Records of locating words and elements
%%
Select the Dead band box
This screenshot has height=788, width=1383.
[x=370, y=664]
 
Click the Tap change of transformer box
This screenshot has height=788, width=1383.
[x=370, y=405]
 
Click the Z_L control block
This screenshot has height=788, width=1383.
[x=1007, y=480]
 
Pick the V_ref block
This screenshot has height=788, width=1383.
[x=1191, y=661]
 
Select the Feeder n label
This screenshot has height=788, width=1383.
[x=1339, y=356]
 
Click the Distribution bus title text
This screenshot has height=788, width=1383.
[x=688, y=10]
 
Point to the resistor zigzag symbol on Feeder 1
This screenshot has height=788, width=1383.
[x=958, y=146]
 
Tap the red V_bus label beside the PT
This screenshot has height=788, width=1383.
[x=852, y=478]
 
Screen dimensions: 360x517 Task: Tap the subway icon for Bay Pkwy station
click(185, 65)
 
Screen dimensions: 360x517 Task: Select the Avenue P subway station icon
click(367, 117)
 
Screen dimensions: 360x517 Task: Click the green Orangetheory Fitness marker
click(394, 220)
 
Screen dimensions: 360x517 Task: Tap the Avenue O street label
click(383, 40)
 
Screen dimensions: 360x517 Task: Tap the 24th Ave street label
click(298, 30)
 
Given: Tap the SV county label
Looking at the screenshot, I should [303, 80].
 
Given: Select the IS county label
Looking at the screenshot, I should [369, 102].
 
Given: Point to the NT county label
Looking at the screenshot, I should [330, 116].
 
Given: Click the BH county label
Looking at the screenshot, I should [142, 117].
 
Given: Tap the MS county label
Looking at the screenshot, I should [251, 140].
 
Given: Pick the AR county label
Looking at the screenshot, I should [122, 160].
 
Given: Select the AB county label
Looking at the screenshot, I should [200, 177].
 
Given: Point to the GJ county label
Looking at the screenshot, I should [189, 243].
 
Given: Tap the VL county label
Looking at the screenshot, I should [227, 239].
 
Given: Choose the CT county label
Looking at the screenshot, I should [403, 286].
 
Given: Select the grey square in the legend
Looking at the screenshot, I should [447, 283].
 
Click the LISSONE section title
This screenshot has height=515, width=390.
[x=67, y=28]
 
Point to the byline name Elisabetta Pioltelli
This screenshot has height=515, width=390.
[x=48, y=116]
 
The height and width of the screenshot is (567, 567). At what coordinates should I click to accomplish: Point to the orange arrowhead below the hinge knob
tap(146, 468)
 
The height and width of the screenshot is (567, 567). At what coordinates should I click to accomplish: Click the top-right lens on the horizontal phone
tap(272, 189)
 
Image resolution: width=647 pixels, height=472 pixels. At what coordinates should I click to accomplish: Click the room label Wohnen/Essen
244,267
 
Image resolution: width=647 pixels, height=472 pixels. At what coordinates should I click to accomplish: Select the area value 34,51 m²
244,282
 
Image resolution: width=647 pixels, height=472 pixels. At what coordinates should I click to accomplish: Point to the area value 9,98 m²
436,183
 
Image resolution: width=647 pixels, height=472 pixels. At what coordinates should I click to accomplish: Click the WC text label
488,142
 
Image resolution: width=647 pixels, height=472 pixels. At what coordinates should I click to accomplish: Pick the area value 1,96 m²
%%
Please rewrite the stretch of the listing from the line containing "Point to the resistor" through the line containing "click(298, 30)", copying every line in full but shifting each answer coordinate up by 20.

Point to the resistor zigzag symbol on Feeder 1
This screenshot has height=788, width=1383.
[x=978, y=166]
 
Tap the red V_bus label beside the PT
This screenshot has height=788, width=1383.
[x=872, y=498]
 
Screen dimensions: 360x517 Task: Tap the subway icon for Bay Pkwy station
click(205, 85)
 
Screen dimensions: 360x517 Task: Select the Avenue P subway station icon
click(387, 137)
 
Screen dimensions: 360x517 Task: Click the green Orangetheory Fitness marker
click(414, 240)
 
Screen dimensions: 360x517 Task: Tap the Avenue O street label
click(403, 60)
 
Screen dimensions: 360x517 Task: Tap the 24th Ave street label
click(318, 50)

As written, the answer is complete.